How did I celebrate day 500? The thought of running long and solo outside tempted me for awhile but then, it was going to be Mother's Day and I really wanted to be with my daughter. What can I say? We did do slumber party night and that created a situation with not enough sleep for us, darling daughter getting whiny, me getting irritable (sleep deprivation for a few days due to bad dreams and the wrong time of the month was adding up), and creating a wonderful tension-filled day.
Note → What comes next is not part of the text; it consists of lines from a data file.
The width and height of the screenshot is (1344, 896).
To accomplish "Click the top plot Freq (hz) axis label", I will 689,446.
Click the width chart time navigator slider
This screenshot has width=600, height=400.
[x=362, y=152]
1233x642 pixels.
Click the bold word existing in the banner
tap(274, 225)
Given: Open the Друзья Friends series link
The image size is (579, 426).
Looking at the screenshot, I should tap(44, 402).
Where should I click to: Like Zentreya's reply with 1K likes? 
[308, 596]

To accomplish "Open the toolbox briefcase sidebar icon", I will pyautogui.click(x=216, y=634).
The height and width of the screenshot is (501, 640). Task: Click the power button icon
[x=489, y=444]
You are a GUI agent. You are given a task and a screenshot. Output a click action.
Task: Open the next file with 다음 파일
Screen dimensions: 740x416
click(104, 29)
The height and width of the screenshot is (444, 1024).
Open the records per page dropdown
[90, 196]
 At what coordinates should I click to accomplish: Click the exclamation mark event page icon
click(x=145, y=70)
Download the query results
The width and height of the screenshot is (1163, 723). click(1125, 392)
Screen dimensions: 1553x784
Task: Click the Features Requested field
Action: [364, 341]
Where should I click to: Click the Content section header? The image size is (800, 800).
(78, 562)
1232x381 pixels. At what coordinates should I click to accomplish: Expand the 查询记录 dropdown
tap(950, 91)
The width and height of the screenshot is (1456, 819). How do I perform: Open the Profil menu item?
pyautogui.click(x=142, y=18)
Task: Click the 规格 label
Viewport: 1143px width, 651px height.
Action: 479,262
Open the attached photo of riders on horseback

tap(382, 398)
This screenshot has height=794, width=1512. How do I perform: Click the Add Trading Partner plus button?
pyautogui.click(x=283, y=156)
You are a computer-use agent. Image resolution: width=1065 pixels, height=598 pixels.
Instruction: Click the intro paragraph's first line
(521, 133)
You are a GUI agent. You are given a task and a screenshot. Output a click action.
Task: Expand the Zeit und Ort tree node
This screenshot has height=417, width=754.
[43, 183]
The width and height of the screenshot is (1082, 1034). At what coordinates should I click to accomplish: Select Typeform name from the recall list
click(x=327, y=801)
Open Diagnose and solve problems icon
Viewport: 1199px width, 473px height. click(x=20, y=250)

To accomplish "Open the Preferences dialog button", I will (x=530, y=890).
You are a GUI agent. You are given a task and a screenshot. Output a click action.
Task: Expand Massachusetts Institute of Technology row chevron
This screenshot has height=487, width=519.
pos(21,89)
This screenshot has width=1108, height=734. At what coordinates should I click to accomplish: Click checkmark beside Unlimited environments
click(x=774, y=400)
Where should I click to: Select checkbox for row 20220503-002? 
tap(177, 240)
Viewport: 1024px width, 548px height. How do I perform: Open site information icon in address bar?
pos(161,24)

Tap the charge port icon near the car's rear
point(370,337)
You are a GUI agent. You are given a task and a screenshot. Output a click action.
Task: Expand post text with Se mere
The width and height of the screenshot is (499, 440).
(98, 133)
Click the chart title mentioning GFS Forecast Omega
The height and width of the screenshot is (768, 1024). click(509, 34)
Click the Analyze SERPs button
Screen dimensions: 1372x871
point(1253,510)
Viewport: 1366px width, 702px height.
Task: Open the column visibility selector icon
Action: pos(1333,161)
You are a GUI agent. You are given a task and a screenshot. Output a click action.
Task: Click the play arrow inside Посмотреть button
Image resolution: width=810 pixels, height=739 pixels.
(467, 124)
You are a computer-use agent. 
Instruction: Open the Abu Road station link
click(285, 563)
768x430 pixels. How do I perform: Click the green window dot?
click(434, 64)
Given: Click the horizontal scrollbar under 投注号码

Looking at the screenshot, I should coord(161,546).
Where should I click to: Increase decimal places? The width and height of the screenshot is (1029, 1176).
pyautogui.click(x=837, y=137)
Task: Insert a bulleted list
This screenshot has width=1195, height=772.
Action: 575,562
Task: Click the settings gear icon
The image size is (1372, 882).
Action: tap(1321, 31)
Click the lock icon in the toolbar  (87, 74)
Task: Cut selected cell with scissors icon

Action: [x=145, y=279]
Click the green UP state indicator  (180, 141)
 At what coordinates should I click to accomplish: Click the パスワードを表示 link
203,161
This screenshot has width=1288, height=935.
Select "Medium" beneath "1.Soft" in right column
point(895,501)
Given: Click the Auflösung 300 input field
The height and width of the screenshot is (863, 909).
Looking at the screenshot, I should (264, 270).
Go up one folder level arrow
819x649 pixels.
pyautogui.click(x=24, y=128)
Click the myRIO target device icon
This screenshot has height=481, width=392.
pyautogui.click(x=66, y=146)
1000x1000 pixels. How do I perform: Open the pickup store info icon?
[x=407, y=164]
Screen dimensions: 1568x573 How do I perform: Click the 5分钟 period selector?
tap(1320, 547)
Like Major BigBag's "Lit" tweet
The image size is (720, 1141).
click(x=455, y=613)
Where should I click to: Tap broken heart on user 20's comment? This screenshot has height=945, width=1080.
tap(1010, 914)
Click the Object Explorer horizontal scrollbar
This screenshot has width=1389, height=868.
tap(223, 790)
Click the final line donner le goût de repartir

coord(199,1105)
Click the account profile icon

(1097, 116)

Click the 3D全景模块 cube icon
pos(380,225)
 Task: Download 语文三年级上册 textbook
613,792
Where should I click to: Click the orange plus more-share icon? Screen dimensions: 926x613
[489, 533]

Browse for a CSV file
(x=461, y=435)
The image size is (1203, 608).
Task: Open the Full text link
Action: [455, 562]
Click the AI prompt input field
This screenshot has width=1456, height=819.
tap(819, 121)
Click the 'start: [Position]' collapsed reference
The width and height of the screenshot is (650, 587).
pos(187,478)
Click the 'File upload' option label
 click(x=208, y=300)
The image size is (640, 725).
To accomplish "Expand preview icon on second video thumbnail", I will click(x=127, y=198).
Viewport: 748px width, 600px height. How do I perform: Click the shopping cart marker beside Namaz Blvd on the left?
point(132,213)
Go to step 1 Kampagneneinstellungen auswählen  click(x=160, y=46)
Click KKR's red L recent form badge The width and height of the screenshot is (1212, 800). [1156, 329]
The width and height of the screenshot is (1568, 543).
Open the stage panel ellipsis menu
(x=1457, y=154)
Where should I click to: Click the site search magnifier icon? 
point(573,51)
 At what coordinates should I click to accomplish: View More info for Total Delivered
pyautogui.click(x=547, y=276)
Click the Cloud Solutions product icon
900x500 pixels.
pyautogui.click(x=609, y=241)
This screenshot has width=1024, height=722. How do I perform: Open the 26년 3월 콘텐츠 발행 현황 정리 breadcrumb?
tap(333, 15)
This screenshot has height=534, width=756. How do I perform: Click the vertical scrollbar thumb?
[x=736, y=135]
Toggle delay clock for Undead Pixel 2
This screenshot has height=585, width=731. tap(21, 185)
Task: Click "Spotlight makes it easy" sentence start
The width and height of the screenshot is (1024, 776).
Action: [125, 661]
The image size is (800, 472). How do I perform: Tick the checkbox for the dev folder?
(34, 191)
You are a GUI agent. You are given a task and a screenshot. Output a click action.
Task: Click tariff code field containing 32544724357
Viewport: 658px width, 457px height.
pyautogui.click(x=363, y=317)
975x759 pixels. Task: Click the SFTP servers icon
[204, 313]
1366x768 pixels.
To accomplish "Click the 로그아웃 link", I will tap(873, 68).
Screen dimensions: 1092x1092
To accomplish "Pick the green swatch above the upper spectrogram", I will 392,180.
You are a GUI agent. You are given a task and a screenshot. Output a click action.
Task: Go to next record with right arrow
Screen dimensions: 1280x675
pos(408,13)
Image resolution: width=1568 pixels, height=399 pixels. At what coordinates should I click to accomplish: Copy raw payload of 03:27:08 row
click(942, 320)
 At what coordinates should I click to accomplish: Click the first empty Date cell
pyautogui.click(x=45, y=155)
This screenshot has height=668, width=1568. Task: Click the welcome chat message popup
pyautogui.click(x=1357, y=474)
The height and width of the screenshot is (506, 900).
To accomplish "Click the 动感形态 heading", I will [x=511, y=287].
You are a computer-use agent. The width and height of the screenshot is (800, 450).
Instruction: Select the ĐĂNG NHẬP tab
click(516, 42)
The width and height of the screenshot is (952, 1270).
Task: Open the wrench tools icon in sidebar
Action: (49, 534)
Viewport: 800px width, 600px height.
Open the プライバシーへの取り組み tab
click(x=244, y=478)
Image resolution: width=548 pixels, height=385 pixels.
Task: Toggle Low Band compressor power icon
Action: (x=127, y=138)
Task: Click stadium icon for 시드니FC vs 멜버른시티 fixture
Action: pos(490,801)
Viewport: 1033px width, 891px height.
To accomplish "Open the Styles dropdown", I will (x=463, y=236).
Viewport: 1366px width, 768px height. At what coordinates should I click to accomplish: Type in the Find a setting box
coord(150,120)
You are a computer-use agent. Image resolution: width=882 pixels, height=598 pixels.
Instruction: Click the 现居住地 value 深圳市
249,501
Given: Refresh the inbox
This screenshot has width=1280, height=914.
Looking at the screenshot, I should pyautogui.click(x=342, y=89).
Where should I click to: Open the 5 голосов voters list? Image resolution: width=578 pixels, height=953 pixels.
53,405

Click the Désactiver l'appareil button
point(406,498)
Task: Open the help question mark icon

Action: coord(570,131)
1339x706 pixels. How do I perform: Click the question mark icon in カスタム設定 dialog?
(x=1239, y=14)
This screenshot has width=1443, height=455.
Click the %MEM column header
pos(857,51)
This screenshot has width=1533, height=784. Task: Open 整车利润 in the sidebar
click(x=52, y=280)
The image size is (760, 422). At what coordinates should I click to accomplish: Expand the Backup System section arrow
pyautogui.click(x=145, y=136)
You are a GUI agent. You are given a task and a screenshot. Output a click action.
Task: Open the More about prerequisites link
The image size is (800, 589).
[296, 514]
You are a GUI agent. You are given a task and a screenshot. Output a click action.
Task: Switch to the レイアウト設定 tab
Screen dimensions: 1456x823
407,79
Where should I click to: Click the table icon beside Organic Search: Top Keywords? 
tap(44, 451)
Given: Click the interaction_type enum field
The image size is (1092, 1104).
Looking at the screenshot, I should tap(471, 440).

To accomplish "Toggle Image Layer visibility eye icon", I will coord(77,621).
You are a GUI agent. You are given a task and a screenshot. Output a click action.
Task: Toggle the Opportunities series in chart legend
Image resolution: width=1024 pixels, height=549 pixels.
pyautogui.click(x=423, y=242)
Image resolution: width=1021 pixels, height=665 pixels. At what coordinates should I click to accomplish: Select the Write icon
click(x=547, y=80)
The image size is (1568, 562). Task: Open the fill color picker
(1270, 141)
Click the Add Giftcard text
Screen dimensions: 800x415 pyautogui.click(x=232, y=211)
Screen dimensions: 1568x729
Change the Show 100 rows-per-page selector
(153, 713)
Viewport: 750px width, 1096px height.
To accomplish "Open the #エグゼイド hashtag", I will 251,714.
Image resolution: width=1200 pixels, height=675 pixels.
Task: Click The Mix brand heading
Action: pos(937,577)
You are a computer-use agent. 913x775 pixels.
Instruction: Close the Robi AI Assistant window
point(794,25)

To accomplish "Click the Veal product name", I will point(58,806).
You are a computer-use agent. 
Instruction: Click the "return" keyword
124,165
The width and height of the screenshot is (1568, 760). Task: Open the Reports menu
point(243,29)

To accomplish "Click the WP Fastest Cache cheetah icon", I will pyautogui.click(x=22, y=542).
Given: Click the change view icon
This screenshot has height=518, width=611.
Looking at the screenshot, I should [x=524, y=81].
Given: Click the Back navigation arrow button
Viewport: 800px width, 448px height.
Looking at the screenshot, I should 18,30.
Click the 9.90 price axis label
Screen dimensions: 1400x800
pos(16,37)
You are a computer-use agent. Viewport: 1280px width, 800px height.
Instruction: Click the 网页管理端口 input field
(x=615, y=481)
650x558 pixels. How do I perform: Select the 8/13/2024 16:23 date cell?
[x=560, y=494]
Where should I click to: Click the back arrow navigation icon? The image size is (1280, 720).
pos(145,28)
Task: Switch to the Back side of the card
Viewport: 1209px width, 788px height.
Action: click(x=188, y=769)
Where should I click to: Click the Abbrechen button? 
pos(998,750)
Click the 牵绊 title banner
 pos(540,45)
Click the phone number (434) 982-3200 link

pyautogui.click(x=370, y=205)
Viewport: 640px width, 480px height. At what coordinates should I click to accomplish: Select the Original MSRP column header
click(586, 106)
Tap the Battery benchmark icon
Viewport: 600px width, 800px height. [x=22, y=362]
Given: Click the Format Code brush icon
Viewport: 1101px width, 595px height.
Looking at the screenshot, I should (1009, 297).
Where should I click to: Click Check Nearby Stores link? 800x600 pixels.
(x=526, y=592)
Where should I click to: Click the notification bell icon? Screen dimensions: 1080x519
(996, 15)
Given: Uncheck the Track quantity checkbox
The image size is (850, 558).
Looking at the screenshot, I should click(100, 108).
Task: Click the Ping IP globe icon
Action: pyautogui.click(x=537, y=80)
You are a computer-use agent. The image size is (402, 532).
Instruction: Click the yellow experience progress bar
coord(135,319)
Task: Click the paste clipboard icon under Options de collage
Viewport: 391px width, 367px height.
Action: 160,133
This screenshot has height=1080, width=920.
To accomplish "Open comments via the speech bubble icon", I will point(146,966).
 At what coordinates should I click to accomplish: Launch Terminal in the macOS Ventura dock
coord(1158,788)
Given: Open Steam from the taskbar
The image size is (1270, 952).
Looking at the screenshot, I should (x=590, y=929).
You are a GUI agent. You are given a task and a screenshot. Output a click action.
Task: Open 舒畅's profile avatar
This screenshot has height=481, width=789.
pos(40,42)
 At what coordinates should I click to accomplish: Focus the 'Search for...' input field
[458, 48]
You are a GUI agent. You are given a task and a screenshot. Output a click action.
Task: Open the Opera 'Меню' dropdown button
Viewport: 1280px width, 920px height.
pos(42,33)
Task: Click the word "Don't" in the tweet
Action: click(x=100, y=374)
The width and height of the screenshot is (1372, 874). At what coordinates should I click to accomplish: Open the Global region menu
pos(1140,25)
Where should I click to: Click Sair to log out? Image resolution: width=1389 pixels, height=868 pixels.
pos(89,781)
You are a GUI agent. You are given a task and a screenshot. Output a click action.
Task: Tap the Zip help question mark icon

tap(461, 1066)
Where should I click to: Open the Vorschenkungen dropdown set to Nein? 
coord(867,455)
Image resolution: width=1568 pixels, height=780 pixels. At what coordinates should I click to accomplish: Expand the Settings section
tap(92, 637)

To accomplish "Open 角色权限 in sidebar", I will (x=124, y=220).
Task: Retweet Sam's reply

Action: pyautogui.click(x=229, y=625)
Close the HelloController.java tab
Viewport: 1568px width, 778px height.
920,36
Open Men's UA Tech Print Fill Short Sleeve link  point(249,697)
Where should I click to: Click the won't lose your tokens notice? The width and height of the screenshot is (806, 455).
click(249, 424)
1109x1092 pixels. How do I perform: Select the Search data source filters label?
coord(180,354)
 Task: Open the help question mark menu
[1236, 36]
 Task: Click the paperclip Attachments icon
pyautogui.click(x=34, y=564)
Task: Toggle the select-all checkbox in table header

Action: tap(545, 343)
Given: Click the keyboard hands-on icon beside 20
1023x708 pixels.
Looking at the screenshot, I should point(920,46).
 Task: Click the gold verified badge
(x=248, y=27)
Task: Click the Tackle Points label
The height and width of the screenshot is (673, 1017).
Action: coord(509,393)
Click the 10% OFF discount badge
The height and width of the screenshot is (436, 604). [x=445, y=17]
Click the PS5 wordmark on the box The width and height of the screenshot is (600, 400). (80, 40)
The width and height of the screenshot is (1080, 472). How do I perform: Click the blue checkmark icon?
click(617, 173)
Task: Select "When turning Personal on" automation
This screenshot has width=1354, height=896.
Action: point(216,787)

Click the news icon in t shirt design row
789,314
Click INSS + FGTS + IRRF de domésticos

I started my day with 5 miles for 500 days, argued with darling daughter about what to wear to church, decided it didn't matter what she wore, told her she was right and could wear whatever she wanted, we both were intensely disappointed that rain prevented us from going to our lavender field scavenger hunt, we went to the movies instead, returned home, dear hubby went outside to run in the rain, I did another 3 miles or so on the treadmill just to test out my new yurbuds and guess what? I wouldn't change a thing! It is the perfect representation of my life and my ongoing juggling act of trying to get everything in while finding some resemblance of peace of mind! It is the life of a Mom.
Now onto training!
The moments that make a mom proud!
I have completed my third week of strength training and I have been feeling out of focus and missing my longer runs. It couldn't happen last week and this week I had other commitments as well. On Saturday, darling daughter and I skipped our standard gym routine to walk for charity. And I am so proud of that little girl since she walked almost the entire 5K! The aid stations rocked the boat too! I will be feeling very deprived at my next marathon and missing the nut and fruit bars, pineapple pieces, strawberries, orange slices, and random gifts along the way. But then, I really wouldn't want to carry a freebie given to me along the course while running 26.2 miles.As much as I tried to prepare for this weekend with front loading my miles, I felt like I was failing miserably. I was obviously too tired, too crampy, too stressed, and too irritable to see what was really unfolding before my eyes. I didn't realize how far my legs carried me and am quite happy to say I ran 40.9 miles this week! I just don't really know how I did it. Okay, some double days and commitment but still, they snuck up on me. And if you wanted to count that walking time of my feet, it would bring me to 44 miles this week but I won't officially count those miles as they are not streak miles.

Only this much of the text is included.